Saturday, February 4, 2012

What is Continuing Education?

No, not a jeopardy answer in the form of a question. :-)

I've seen a fair number of different people say different things about continuing education in EMS.

Some think there should be more education required.
Some think that people are being required to do too much.

I can't help but wonder if the difference has to do with what, exactly, is being considered as continuing education."

I have seen some classes and training that basically phone it in, go through the motions, and end up with a signature someplace claiming that some amount of time has been spent. There has been precious little actual learning going on. Learning requires a change in behavior. No change, no learning. Someone can talk at you until they are blue in the face, but if you don't make any changes in what you do, or at least in what you know and/or think about the subject, you didn't learn anything.

I have seen some classes that were dynamic, exciting,  and interesting. People talked about it long after it had taken place. They made immediate changes in SOPs or in their knowledge of the material, and wanted to learn more.

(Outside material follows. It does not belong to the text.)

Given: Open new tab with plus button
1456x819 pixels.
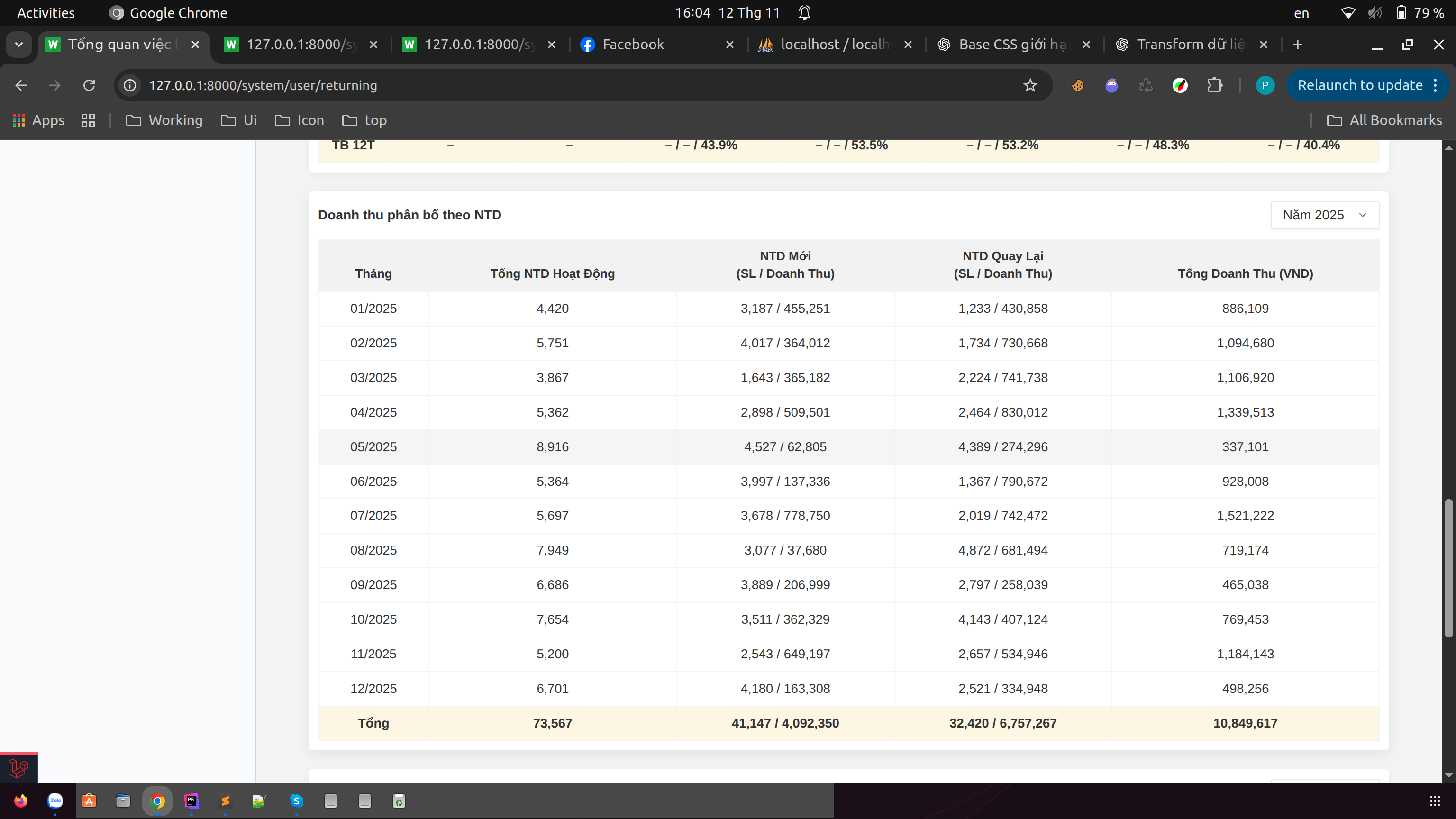Looking at the screenshot, I should click(1297, 45).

If what people are seeing as "continuing ed" resembles the first description, then no wonder some think there should be less of it. I think there should be NONE of it. I don't need to spend a single second anywhere that I learn nothing, where it's boring, outdated, and useless. I don't need to bullshit through anything to get a signature on a piece of paper just to make some paper-pusher happy. That has nothing whatsoever to do with improving patient care, nothing to do with increasing an EMTs skills. It is worse than a waste of time, because it makes people resistant to continuing their training and education.

If what people see as "continuing ed" is the second example, I'd expect those people to think we need more of it. Lots more. And, whether it's required or not, we'd see people taking advantage of it. This has everything to do with improving patient care and EMT skills.

The short version of this post is this:
If you want people to do more continuing ed, it has to be GOOD, it has to be real.
If it isn't, it will be very difficult to get compliance. No one wants to waste their time.

Anyone who prefers the lame, bullshit, get credit for doing nothing, version should get out of EMS. As should anyone offering it.

Yeah, I've had a button or two pushed lately.